Your task is to restate the listing word for word without the pictures.

:: EXERCISE DATA

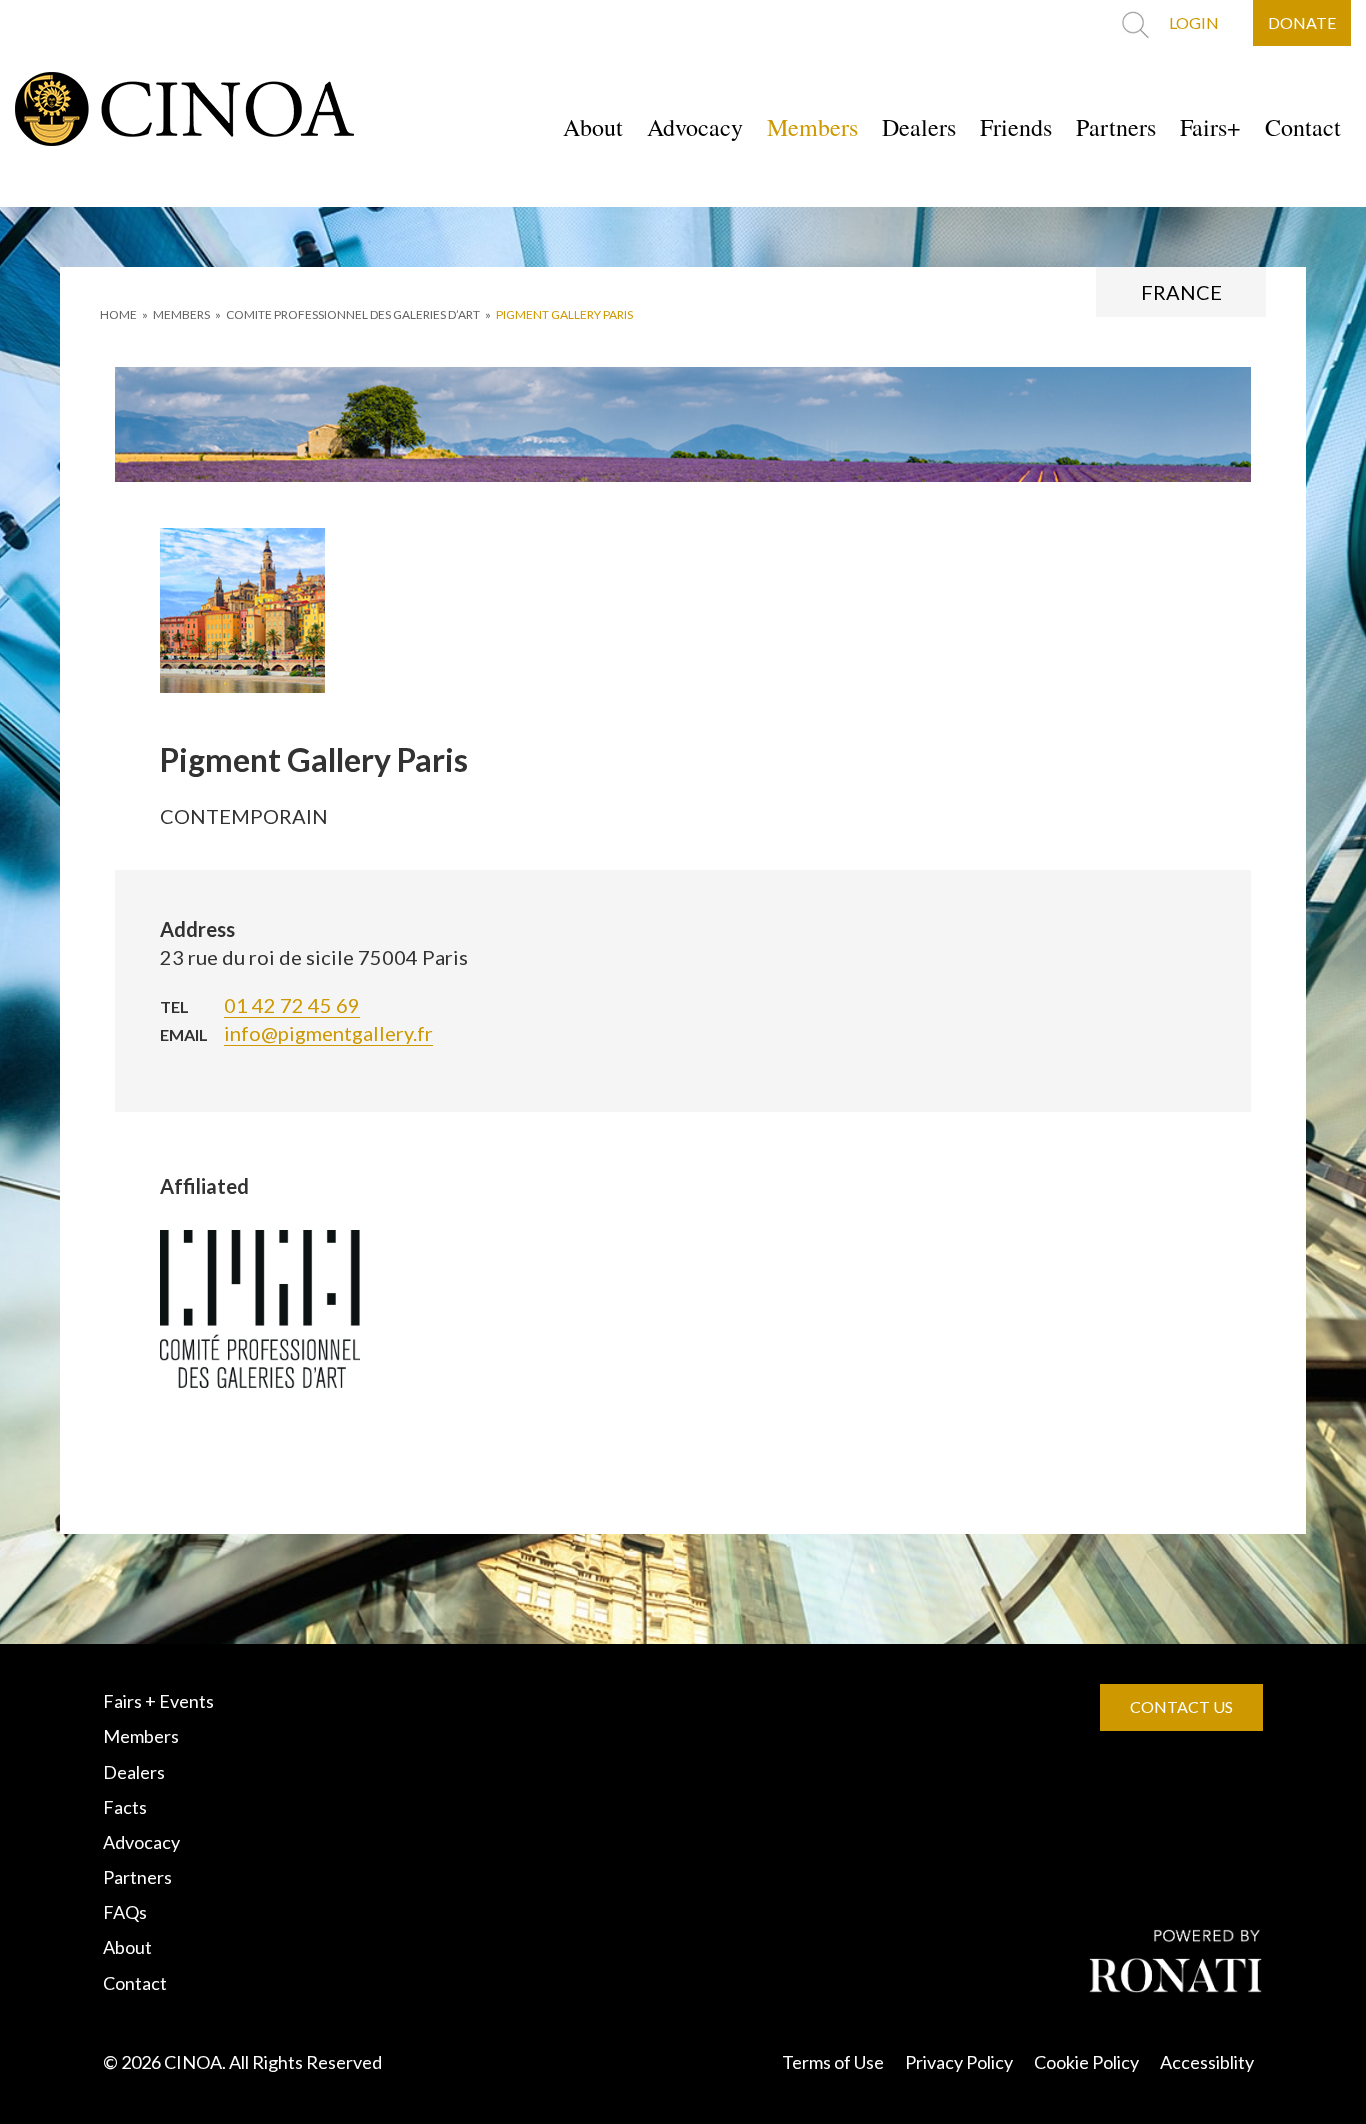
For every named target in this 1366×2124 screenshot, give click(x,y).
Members (812, 127)
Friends (1016, 127)
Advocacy (695, 127)
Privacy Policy (959, 2062)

::::

**RESPONSE TO THIS TASK:**
For every named target in this 1366×2124 screenshot, give click(x,y).
Members (812, 127)
Friends (1016, 127)
Advocacy (695, 127)
Privacy Policy (959, 2062)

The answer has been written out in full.